Третьяков знал, что двор банка был построен для хозяйственных нужд. Хода в подвалы отсюда не было. Кроме того, он был обнесен высокой оградой и находился под наблюдением охраны.
— Это же не двор, а мышеловка. Какой толк туда пробираться?
— Вообще — да. Но сейчас дело другое.
И Шумов начал в деталях рассказывать, как сейчас, когда в банке заменяют частично водопроводную сеть, можно проникнуть из люка в подвал.
— Я там все излазил. Выпачкался, как трубочист. Так что поверьте, этот Волков им все расчертил правильно.
— Ну а полезет-то кто?
— До самого последнего времени дом принадлежал вдове булочника.
— Значит, старушка полезет. Не надорвется?
Третьяков шутил, потому что чувствовал: Шумов свою работу сделал.

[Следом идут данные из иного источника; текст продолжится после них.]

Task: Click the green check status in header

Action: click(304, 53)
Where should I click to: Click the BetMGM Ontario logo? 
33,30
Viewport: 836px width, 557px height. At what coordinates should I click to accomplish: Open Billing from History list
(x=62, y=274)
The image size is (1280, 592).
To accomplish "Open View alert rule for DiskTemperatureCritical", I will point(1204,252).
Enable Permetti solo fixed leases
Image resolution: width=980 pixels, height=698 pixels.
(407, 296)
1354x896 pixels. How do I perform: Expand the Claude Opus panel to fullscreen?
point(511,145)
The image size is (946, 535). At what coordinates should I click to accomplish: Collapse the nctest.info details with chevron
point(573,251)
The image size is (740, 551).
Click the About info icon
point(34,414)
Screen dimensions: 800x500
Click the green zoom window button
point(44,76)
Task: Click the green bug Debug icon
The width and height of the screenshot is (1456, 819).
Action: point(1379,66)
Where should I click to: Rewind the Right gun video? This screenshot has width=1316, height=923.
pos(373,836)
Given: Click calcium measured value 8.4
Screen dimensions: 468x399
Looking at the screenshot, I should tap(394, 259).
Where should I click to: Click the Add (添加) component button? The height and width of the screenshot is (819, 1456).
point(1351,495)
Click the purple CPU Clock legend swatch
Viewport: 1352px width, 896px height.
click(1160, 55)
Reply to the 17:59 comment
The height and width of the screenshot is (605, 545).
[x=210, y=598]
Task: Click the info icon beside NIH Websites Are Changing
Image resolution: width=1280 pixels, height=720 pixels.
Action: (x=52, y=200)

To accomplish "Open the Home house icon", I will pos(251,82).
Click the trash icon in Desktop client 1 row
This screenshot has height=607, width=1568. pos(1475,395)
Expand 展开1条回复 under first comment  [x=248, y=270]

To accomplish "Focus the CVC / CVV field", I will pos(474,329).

— Нету уже старушки, Иван Митрофанович.
— Преставилась?
— Жива. Дом продала.
— Здорово.
— И как вы думаете, кому?
— Зачем мне думать, раз ты знаешь.
— Молодожены приобрели.
— Неужели они?
— Они самые.
— Муравьев и сестра милосердия?
— Так точно.
— И расписаться успели?
— Все по закону.
— Ничего себе медовый месяц.
— Какой там медовый месяц! Молодожены — ширма. Орудует-то Техник.
— Вот и сомкнулись.
— А может быть, кто кого обманет?
— Выясним. Возьмем, с поличным и выясним.
— Когда?
— После рейса пароходного.
— Это хорошо.
— Одобряешь?
— Прошу меня в этот рейс послать.
Третьяков сказал строго:
— Возражаю.
— Почему?
— Ты тут нужнее.
— На пароходе многое определится.
— Что? Техник туда не полезет, факт. А с остальными одна стрельба. А тут головой думать нужно.
— Я, между прочим, стреляю хорошо.
— Другие не хуже. И наши, и они, кстати, дорогой товарищ.